(Beginning of SUPPLIED MATERIAL)

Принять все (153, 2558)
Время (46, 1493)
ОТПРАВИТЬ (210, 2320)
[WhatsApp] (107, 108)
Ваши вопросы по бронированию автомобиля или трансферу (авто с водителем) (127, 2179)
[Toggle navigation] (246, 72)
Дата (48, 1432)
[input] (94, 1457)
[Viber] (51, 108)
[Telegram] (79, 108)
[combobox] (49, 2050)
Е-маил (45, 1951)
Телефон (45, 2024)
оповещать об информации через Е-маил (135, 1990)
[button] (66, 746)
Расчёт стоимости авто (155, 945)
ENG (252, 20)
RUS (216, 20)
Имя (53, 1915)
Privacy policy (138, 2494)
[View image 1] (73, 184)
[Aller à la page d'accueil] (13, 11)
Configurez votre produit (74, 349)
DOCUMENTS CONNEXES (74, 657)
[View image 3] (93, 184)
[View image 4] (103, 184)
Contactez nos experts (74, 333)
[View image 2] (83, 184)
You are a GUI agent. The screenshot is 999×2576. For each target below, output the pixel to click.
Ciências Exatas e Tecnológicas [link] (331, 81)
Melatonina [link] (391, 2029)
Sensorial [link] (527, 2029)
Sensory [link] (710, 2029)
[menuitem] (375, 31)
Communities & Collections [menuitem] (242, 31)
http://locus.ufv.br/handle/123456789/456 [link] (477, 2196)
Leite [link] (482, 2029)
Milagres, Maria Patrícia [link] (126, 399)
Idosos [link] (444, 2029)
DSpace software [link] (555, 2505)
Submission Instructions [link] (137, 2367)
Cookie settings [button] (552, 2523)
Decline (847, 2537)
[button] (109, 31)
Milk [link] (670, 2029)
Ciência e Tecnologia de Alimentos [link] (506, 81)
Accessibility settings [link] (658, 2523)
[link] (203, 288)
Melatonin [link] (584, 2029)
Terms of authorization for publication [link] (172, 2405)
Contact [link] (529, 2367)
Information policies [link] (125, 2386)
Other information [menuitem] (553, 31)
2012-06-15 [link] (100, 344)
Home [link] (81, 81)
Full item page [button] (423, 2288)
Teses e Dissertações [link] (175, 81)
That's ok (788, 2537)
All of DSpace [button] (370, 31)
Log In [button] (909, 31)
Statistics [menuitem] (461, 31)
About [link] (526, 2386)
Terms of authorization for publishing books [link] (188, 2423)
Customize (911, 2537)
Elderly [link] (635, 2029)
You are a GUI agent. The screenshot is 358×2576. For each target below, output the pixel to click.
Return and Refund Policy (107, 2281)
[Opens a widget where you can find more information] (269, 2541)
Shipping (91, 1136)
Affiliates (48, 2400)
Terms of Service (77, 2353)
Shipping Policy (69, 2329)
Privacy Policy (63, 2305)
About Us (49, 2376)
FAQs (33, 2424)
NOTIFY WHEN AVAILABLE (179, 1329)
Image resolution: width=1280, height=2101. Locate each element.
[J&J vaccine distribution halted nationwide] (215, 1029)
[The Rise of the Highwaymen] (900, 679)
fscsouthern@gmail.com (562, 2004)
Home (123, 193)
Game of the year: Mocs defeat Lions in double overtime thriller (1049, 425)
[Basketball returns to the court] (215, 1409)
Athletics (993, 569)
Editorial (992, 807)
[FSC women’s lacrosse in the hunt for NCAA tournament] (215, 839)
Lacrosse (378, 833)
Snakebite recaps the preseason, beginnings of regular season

(End of SUPPLIED MATERIAL)

TASK STATEMENT ::
Transcribe the whole listing exactly.

RESPONSE BELOW ::
Принять все (153, 2558)
Время (46, 1493)
ОТПРАВИТЬ (210, 2320)
[WhatsApp] (107, 108)
Ваши вопросы по бронированию автомобиля или трансферу (авто с водителем) (127, 2179)
[Toggle navigation] (246, 72)
Дата (48, 1432)
[input] (94, 1457)
[Viber] (51, 108)
[Telegram] (79, 108)
[combobox] (49, 2050)
Е-маил (45, 1951)
Телефон (45, 2024)
оповещать об информации через Е-маил (135, 1990)
[button] (66, 746)
Расчёт стоимости авто (155, 945)
ENG (252, 20)
RUS (216, 20)
Имя (53, 1915)
Privacy policy (138, 2494)
[View image 1] (73, 184)
[Aller à la page d'accueil] (13, 11)
Configurez votre produit (74, 349)
DOCUMENTS CONNEXES (74, 657)
[View image 3] (93, 184)
[View image 4] (103, 184)
Contactez nos experts (74, 333)
[View image 2] (83, 184)
You are a GUI agent. The screenshot is 999×2576. For each target below, output the pixel to click.
Ciências Exatas e Tecnológicas [link] (331, 81)
Melatonina [link] (391, 2029)
Sensorial [link] (527, 2029)
Sensory [link] (710, 2029)
[menuitem] (375, 31)
Communities & Collections [menuitem] (242, 31)
http://locus.ufv.br/handle/123456789/456 [link] (477, 2196)
Leite [link] (482, 2029)
Milagres, Maria Patrícia [link] (126, 399)
Idosos [link] (444, 2029)
DSpace software [link] (555, 2505)
Submission Instructions [link] (137, 2367)
Cookie settings [button] (552, 2523)
Decline (847, 2537)
[button] (109, 31)
Milk [link] (670, 2029)
Ciência e Tecnologia de Alimentos [link] (506, 81)
Accessibility settings [link] (658, 2523)
[link] (203, 288)
Melatonin [link] (584, 2029)
Terms of authorization for publication [link] (172, 2405)
Contact [link] (529, 2367)
Information policies [link] (125, 2386)
Other information [menuitem] (553, 31)
2012-06-15 [link] (100, 344)
Home [link] (81, 81)
Full item page [button] (423, 2288)
Teses e Dissertações [link] (175, 81)
That's ok (788, 2537)
All of DSpace [button] (370, 31)
Log In [button] (909, 31)
Statistics [menuitem] (461, 31)
About [link] (526, 2386)
Terms of authorization for publishing books [link] (188, 2423)
Customize (911, 2537)
Elderly [link] (635, 2029)
You are a GUI agent. The screenshot is 358×2576. For each target below, output the pixel to click.
Return and Refund Policy (107, 2281)
[Opens a widget where you can find more information] (269, 2541)
Shipping (91, 1136)
Affiliates (48, 2400)
Terms of Service (77, 2353)
Shipping Policy (69, 2329)
Privacy Policy (63, 2305)
About Us (49, 2376)
FAQs (33, 2424)
NOTIFY WHEN AVAILABLE (179, 1329)
Image resolution: width=1280, height=2101. Locate each element.
[J&J vaccine distribution halted nationwide] (215, 1029)
[The Rise of the Highwaymen] (900, 679)
fscsouthern@gmail.com (562, 2004)
Home (123, 193)
Game of the year: Mocs defeat Lions in double overtime thriller (1049, 425)
[Basketball returns to the court] (215, 1409)
Athletics (993, 569)
Editorial (992, 807)
[FSC women’s lacrosse in the hunt for NCAA tournament] (215, 839)
Lacrosse (378, 833)
Snakebite recaps the preseason, beginnings of regular season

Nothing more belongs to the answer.